Parc de la Gatineau, piste no 1, à l'ouest de Chelsea, dans le secteur du «gros bloc erratique» :
le moindre rocher est littéralement pris d'assaut par la végétation.
Le bloc erratique devrait, normalement, être dans cet état.
(Les deux photos : 6 août 2011.)
Le bloc erratique devrait, normalement, être dans cet état.
(Les deux photos : 6 août 2011.)
Conclusion ?
- Je crois que l'exposition du bloc est «relativement récente» et qu'il n'a pas été à l'air libre depuis la fin de la Glaciation (il y 12 000 ans dans le secteur) ou le départ des eaux de la mer de Champlain (achevé dans la région il y a 10 000 ans). Il s'agit bien d'un bloc erratique, abandonné par les glaciers, mais exhumé à une époque «récente». Je ne peux convertir cet adjectif en nombre d'années.

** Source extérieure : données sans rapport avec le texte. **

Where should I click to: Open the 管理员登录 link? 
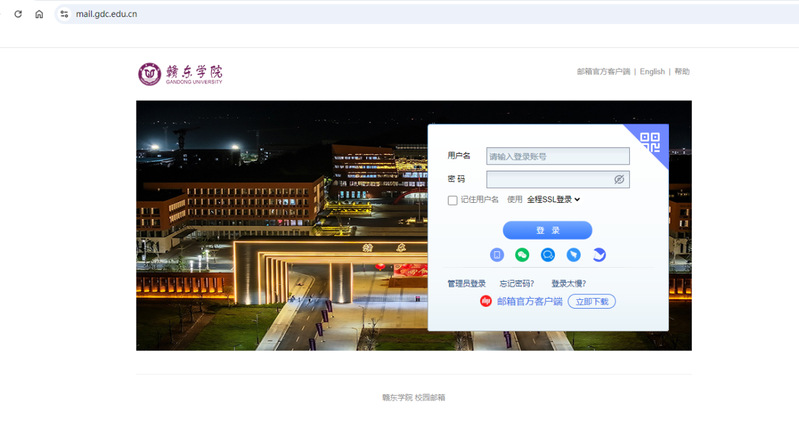pyautogui.click(x=466, y=284)
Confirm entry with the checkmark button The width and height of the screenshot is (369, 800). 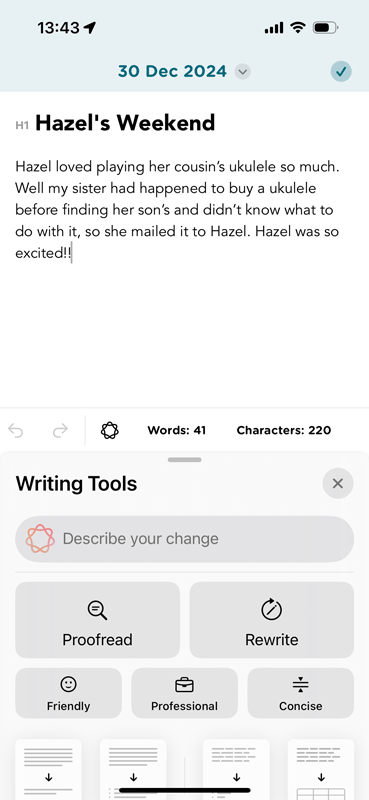[340, 72]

- Je suspecte que ce «gros bloc» a été mis en valeur il y a quelques dizaines d'années et d'être entretenu depuis un «bon moment» par la CCN qui gère le parc de la Gatineau. (La plus ancienne mention du bloc remonte à 1956, avant la construction de la section de la promenade de la Gatineau qui passe tout près de lui : Wilson A.E., 1956 — «A guide to the geology of the Ottawa district.» Canadian Field-Naturalist, v. 70, no. 1, 68 p.)
- Bref, il y a eu la déposition du bloc par les glaciers (-12 000 ans), l'érosion du toit (date indéterminée), l'exhumation du bloc et son débitage par développement de fractures (date indéterminée), le dégagement du terrain autour et la pousse des arbres qui l'encagent ainsi que la croissance de lichens (avant 1956 ?) et l'apparition de taches de champignons blancs (après l'an 2000, revoir mon billet du 6 août). De cette chaîne d'événements, le premier et le dernier maillon me semblent les seuls chronologiquement inattaquables.
Voisin miniature de notre bloc erratique. Ce n'est pas très évident de s'y retrouver dans tout ce vert, mais plusieurs arbustes et plantes poussent sur le dessus de la roche. (6 août 2011.)
Dessus du bloc (photo ci-haut). Jungle et fouillis. Qu'est-ce qui a empêché notre «gros bloc» de connaître le même sort ? (6 août 2011.)
La mousse prospère ici. Les roches l'adoptent comme tenue de camouflage. Parc de la Gatineau, à quelques dizaines de m du «gros bloc erratique». (6 août 2011.)